Morea-Olivenöl Ernte

 

Ganz nach Jahresverlauf und Reifegrad der Oliven beginnt die Ernte zwischen Anfang bis Mitte November und endet teils erst im Februar des Folgejahres. Geerntet wird vornehmlich noch von Hand mit Stöcken, Kämmen oder kleinen elektrischen Erntehelfern, da die kleinen Parzellen und steinigen Hanglagen den Einsatz großer Erntemaschinen unmöglich machen.

Geerntet wird jeden Tag von Sonnenaufgang bis Sonnenuntergang sowie es das Wetter zulässt.

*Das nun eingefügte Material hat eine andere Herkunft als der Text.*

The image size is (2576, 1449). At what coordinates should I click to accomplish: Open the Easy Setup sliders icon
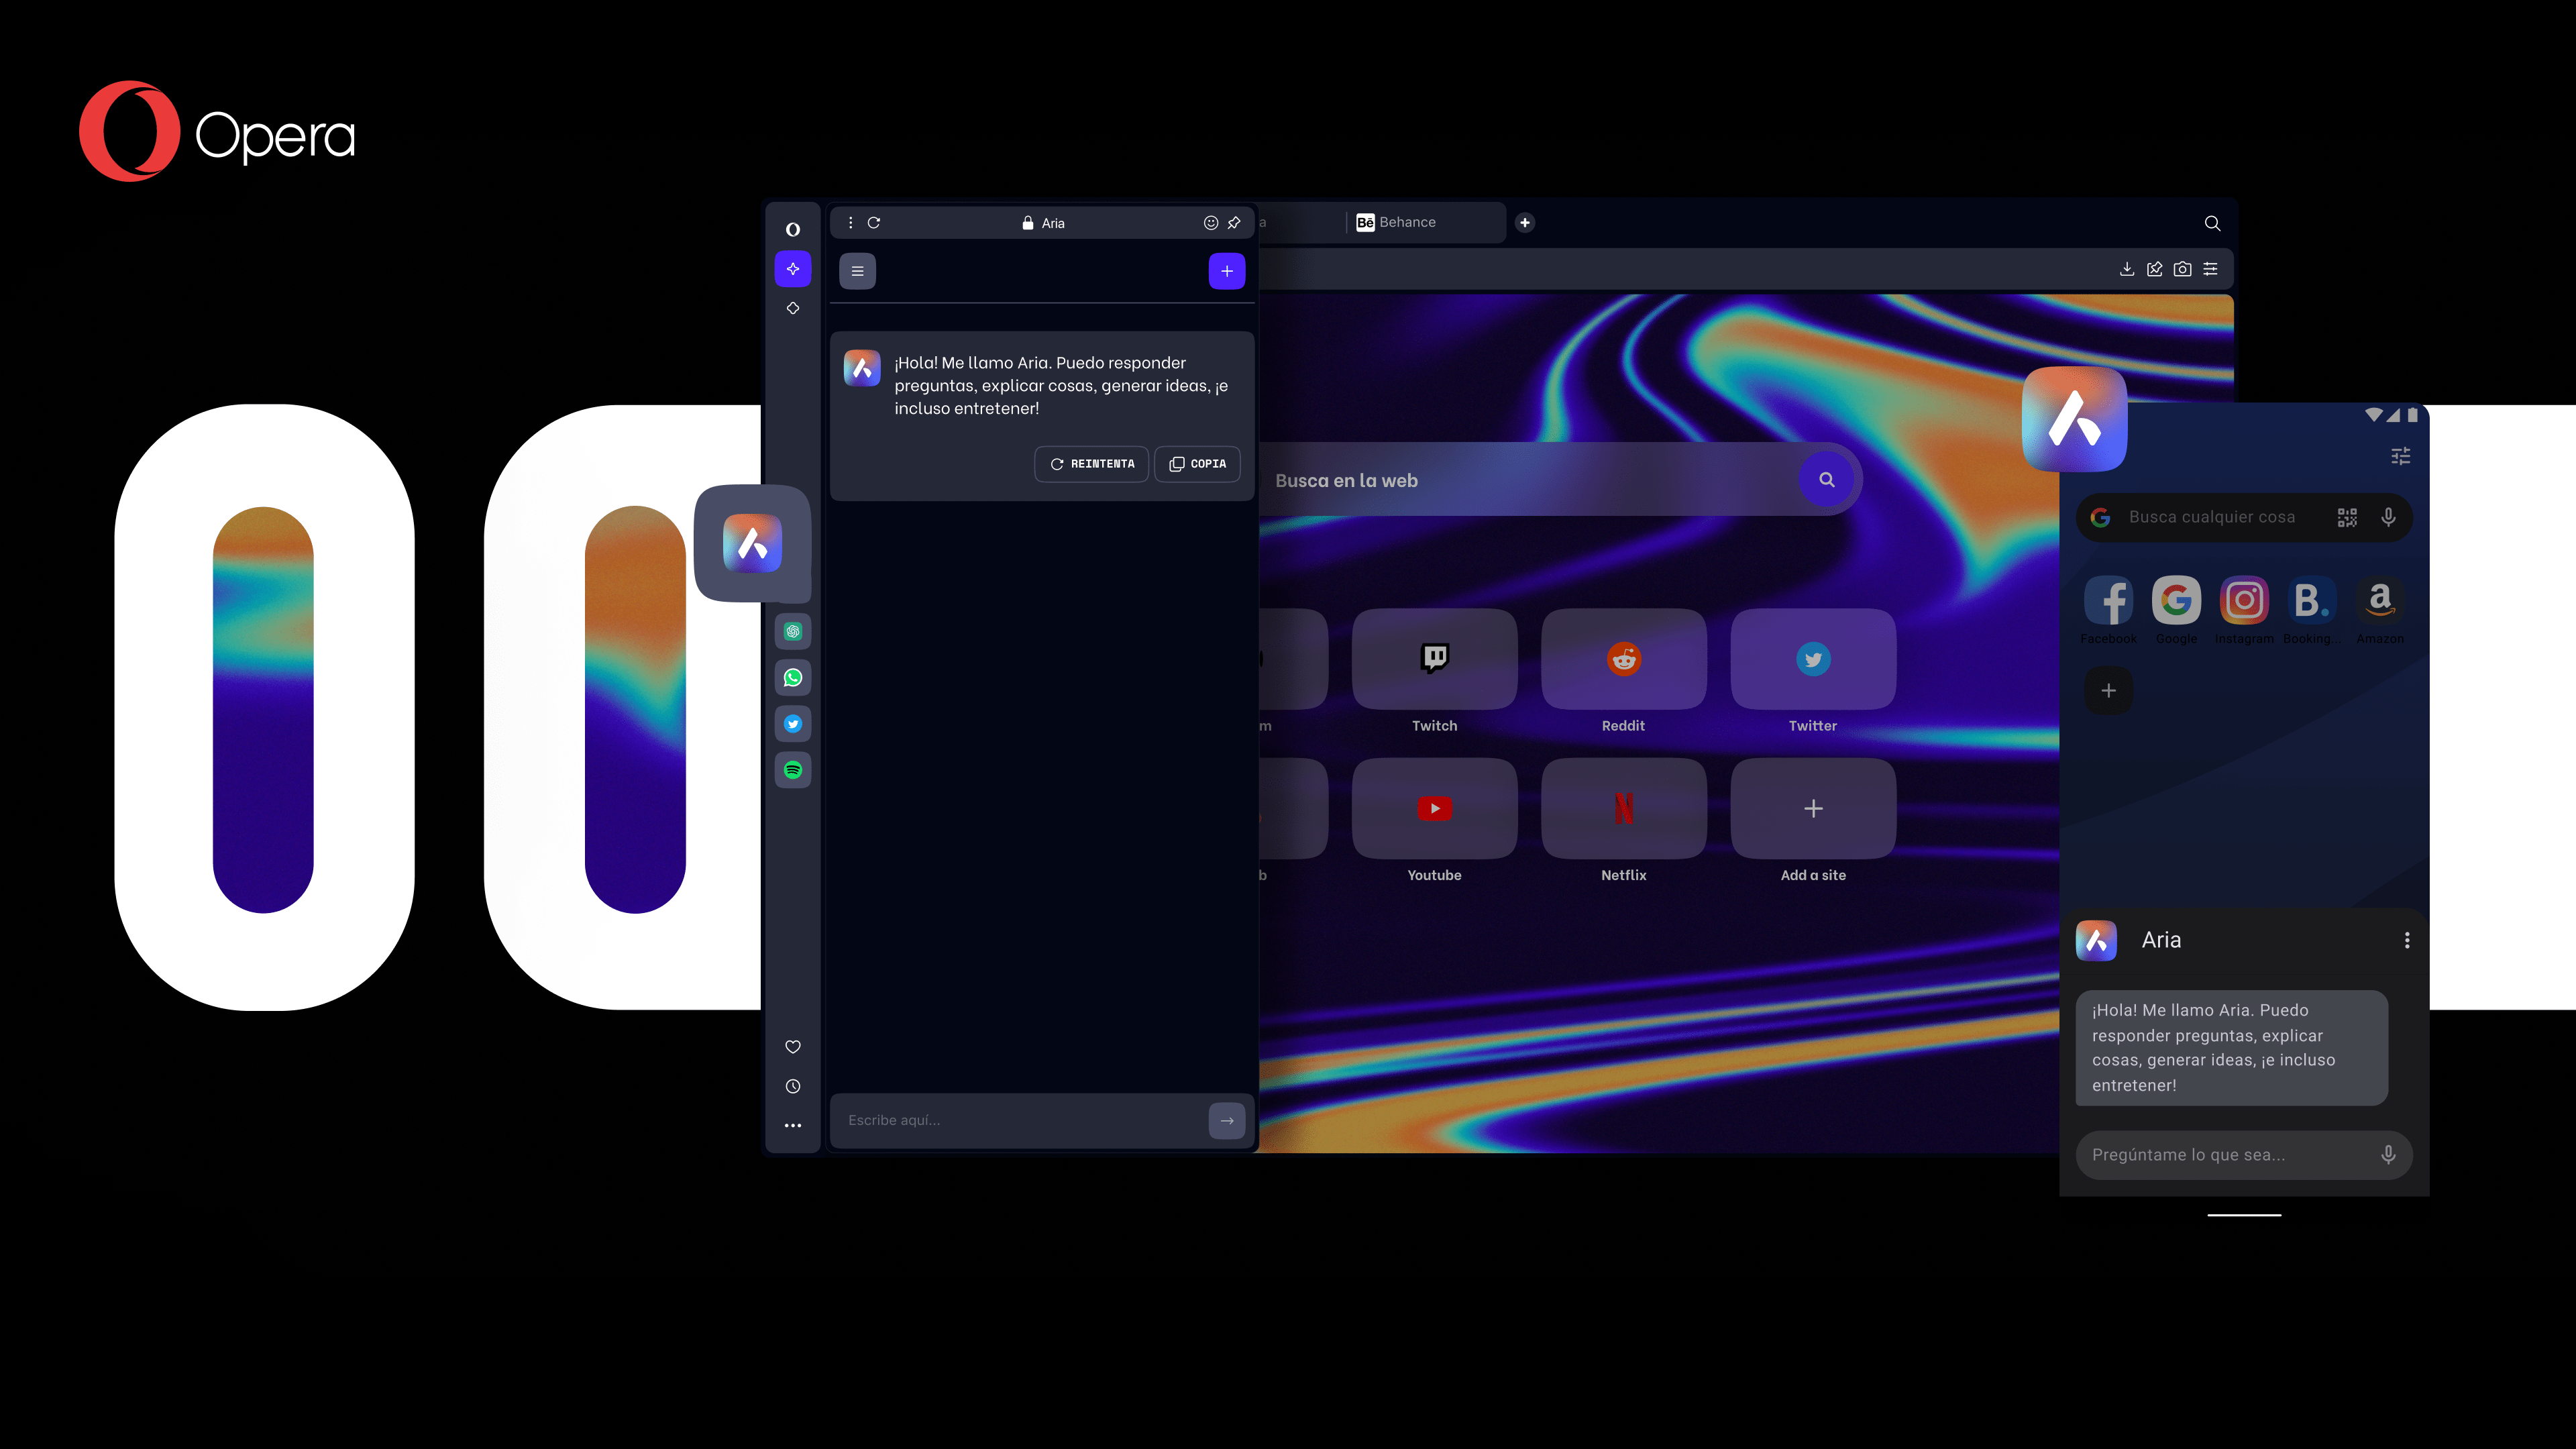(x=2211, y=269)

Dementsprechend laufen auch die Mühlen fast Tag und Nacht auf Hochtouren. Um die beste Qualität zu erhalten, müssen die Oliven so frisch als irgend möglich nach dem Ernten zur Mühle gebracht werden um dort zeitnah weiterverarbeitet zu werden. Im besten Fall geschieht dies am gleichen Tag. Je frischer die Oliven verarbeitet werden, desto niedriger ist der Säuregehalt des Öls, also der Anteil an freien Fettsäuren.

Sicherlich ist ein niedriger Säuregehalt ein Qualitätskriterium, allerdings ist für uns letztlich der Geschmack entscheidend. Die Oliven können nicht jedes Jahr den gleich niedrigen Säuregehalt aufweisen. Dies ist neben der Frische der Verarbeitung auch von den nicht zu beeinflussbaren Umweltfaktoren wie Sonne, Niederschlagsmenge etc. abhängig. Einen entscheidenden Unterschied macht auch der Reifegrad. Hier kann man feststellen, dass umso grüner die Oliven sind desto niedriger der Säuregrad. Wer hier nur auf Säuregrade schielt, verkennt schlicht das Produkt und verzichtet zugunsten dieses einen Parameters auf einen ausgewogenen Geschmack, der nur durch ein gut ausgewogenes Verhältnis von grünen und reiferen, dunkleren Früchten entstehen kann.

Der gesetzliche Grenzwert liegt bei einer extra vergine Qualität bei 0,8%, wobei wir mit einem internen Maximalwert von 0,4% arbeiten, meist aber im Bereich 0,2% bis 0,3%.